This is a python based R&D project for VI semester of my undergraduate program. The aim is to classify tweets, whether they are positive or negative using multiple ML algorithms and identify if any particular algorithm performs better than others.
NLTK corpus has been used to extract the twitter samples
from nltk.corpus import twitter_samples
pos_tweets = twitter_samples.strings('positive_tweets.json')
neg_tweets = twitter_samples.strings('negative_tweets.json')
all_tweets = twitter_samples.strings('tweets.20150430-223406.json')This dataset consists of 5000 tweets in each, positive tweets and negative tweets, resulting a total of 10,000 tweets in total.
We define a function clean_tweets(tweet) which cleans a tweet of string type by using regular expression.

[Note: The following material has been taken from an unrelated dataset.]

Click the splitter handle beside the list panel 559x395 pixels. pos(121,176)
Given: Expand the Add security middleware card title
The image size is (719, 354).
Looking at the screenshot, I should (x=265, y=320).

We clean stock market tickers, old style retweet texts i.e 'RT', remove hyperlinks, remove hashtags and then tokenize the tweets using TweetTokenizer.
# remove stock market tickers like $GE
tweet = re.sub(r'\$\w*', '', tweet)
# remove old style retweet text "RT"
tweet = re.sub(r'^RT[\s]+', '', tweet)
# remove hyperlinks
tweet = re.sub(r'https?:\/\/.*[\r\n]*', '', tweet)
# remove hashtags
# only removing the hash # sign from the word
tweet = re.sub(r'#', '', tweet)
# tokenize tweets
tokenizer = TweetTokenizer(
preserve_case=False, strip_handles=True, reduce_len=True)
tweet_tokens = tokenizer.tokenize(tweet)We also define two sets of emoticons, a happy set and a sad set.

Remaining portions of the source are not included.